[Date Prev][Date Next][Thread Prev][Thread Next][Date Index][Thread Index]

Re: [Xen-devel] [RFC Design Doc v2] Add vNVDIMM support for Xen



> > > As above, if linux driver detects the signature "NVDIMM_PFN_INFO" and
> > > a matched checksum, it will know it's safe to write to the reserved
> > > area. Otherwise, it will treat the pmem namespace as a raw device and
> > > store page struct's in the normal RAM.
> > 
> > OK, so my worry is that we will have a divergence. Which is that
> > the system admin creates this under ndctl v0, boots Xen uses it.
> > Then moves the NVDIMM to another machine which has ndctl v1 and
> > he/she boots in Linux.
> > 
> > Linux gets all confused b/c the region has something it can't understand
> > and the user is very angry.
> > 
> > So it sounds like the size the ndctl reserves MUST be baked in an ABI
> > and made sure to expand if needed.
> >
> 
> ndctl is a management tool which passes all its requests to the driver
> via sysfs, so the compatibility across different versions of Linux
> would actual be introduced by the different versions of drivers.
> 
> All newer versions of drivers should provide backwards compatibility
> to previous versions (which is the current drivers'
> behavior). However, the forwards compatibility is hard to preserved,
> e.g.
>  - an old version w/o reserved area support (e.g. the one in linux
>    kernel 4.2) recognizes a pmem namespace w/ reserved area as a raw
>    device and may write to the reserved area. If it's a xen reserved
>    area and the driver is in dom0, the dom0 kernel will crash.

Yikes!
>    
>  - the same crash would happen if an old version driver w/ reserved
>    area support but xen reserved area support (e.g. the one in linux
>    kernel 4.7) is used for a pmem namespace w/ xen reserved area.
> 
> For the cross-OS compatibility, there is an effort to standardize the
> reservation. In the meantime, only linux is capable to handle such
> pmem namespaces with reserved area.

It may be good to mention these difficulties you enumerated in the design
doc so if somebody does end up in this position and they search for it - they
could find a reference.

> 
> > ..snip..
> > > > This "balloon out" is interesting.
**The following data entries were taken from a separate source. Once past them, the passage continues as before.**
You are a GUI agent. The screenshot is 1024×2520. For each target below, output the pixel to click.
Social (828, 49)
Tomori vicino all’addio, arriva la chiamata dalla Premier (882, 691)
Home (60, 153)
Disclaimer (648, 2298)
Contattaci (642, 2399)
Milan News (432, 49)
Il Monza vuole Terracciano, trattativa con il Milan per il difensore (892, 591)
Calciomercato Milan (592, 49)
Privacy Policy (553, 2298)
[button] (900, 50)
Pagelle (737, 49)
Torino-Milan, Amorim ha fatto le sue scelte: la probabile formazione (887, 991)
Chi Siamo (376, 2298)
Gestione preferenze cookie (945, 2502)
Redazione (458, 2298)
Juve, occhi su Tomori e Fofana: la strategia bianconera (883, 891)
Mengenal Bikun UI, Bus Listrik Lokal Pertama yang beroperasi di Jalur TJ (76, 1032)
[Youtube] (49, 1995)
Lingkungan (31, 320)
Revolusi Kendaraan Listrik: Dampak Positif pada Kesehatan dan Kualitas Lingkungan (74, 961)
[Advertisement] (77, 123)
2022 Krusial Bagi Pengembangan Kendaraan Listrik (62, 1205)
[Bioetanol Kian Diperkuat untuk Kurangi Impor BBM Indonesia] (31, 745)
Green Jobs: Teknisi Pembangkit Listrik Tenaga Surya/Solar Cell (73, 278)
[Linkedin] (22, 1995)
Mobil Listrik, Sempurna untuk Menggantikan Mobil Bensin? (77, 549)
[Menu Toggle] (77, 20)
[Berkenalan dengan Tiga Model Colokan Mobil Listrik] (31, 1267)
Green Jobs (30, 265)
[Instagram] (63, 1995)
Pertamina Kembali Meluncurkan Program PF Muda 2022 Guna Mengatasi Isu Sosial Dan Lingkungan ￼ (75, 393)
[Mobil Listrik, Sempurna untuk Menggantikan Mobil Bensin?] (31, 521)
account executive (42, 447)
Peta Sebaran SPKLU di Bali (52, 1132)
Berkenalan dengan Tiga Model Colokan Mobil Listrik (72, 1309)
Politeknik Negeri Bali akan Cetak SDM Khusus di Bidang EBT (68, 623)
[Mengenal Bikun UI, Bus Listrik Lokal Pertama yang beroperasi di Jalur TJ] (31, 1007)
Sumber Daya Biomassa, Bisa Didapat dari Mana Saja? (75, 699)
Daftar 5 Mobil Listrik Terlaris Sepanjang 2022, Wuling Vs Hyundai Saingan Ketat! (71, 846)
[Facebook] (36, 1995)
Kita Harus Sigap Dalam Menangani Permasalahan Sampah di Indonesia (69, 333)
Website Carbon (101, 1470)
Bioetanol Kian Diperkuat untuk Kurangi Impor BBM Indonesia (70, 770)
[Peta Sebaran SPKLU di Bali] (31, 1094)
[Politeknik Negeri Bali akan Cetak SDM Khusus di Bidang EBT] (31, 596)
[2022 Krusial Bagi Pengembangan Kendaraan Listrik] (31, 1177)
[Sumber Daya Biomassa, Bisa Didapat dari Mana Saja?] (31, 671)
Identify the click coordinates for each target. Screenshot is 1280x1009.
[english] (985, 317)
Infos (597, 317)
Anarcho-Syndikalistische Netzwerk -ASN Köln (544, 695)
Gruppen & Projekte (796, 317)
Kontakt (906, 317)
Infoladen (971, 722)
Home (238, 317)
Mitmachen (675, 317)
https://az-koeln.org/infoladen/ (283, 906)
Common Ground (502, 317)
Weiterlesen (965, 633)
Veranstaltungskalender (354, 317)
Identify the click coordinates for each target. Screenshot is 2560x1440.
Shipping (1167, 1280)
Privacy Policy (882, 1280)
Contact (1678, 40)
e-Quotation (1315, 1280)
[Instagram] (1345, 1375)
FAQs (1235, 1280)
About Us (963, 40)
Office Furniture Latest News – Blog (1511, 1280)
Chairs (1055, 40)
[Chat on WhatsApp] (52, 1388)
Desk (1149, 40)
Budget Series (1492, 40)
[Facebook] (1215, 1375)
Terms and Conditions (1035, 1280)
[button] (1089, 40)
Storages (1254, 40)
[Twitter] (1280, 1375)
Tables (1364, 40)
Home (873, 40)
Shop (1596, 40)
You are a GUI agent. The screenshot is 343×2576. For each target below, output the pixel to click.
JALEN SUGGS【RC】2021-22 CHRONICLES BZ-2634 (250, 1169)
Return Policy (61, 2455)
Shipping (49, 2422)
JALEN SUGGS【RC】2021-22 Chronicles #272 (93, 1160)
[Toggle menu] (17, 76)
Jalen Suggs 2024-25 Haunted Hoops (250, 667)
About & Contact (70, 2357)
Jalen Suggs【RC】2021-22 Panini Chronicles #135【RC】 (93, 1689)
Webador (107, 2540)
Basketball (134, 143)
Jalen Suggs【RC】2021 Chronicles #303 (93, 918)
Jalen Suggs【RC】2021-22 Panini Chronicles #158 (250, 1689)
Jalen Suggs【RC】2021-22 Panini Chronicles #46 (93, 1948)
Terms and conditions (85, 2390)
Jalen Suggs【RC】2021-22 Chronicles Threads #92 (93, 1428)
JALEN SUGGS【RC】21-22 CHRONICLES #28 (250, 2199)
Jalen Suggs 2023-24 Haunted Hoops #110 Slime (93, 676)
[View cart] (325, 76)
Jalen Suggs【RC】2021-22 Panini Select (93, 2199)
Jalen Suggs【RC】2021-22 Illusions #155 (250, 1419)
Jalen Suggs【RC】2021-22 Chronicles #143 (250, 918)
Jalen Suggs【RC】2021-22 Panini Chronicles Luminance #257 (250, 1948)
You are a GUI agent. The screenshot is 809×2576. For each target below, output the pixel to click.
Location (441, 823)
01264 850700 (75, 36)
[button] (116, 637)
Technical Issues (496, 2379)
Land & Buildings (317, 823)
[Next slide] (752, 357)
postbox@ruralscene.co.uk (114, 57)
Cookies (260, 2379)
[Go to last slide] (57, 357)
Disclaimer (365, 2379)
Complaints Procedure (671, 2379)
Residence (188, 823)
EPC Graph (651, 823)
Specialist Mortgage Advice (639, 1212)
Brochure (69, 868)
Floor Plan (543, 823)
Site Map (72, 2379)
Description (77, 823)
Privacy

You are effectively telling Linux
> > > > to ignore a certain range of 'struct page_info', so that if somebody
> > > > uses /sys/debug/kernel/page_walk it won't blow up? (As the kerne
> > > > can't read the struct page_info anymore).
> > > >
> > > > How would you do this? Simulate an NVDIMM unplug?
> > > 
> > > s/page_info/page/ (struct page for linux, struct page_info for xen)
> > > 
> > > As in Jan's comment, "balloon out" is a confusing name here.
> > > Basically, it's to remove the reserved area from some resource struct
> > > in nvdimm driver to avoid it's accessed out of the driver via the
> > > resource struct. And the nvdimm driver does not map the reserved area,
> > > so I think it cannot be touched via page_walk.
> > 
> > OK, I need to read the Linux code more to make sure I am
> > not missing something.
> > 
> > Basically the question that keeps revolving in my head is:
> > 
> > Why is this even neccessary?
> > 
> > Let me expand - it feels like (and I think I am missing something
> > here) that we are crippling the Linux driver so that it won't
> > break - b/c if it tried to access the 'strut page_info' in this
> > reserved region it would crash. So we eliminate that, and make
> > the driver believe the region exists (is reserved), but it can't
> > use it. And instead use the normal RAM pages to keep track
> > of the NVDIMM SPAs.
> > 
> > Or perhaps not keep track at all and just treat the whole
> > NVDIMM as opaque MMIO that is inaccessible?
> >
> 
> If we trust the driver in dom0 kernel always does correct things (and
> we can trust it, right?), no crash will happen. However, as Jan
> comment 
> (https://lists.xenproject.org/archives/html/xen-devel/2016-08/msg00433.html):
> 
> | Right now Dom0 isn't allowed to access any memory in use by Xen
> | (and not explicitly shared), and I don't think we should deviate
> | from that model for pmem.
> 
> xen hypervisor must explicitly disallow dom0 from accessing the
> reserved area.

Right.
> 
> > But how will that work if there is a DAX filesystem on it?
> > The ext4 needs some mechanism to access the files that are there.
> > (Otherwise you couldn't use the fiemap ioctl to find the SPAs).
> >
> 
> No, the file system does not touch the reserved area. If a reserved

Ah, OK!
> area exists, the start SPA of /dev/pmem0 reported via sysfs is the
> start SPA of the reserved area, so fiemap can still work.
> 
> > [see below]
> > > 
> > > > 
> > > > But if you do that how will SMART tools work anymore? And
> > > > who would do the _DSM checks on the health of the NVDIMM?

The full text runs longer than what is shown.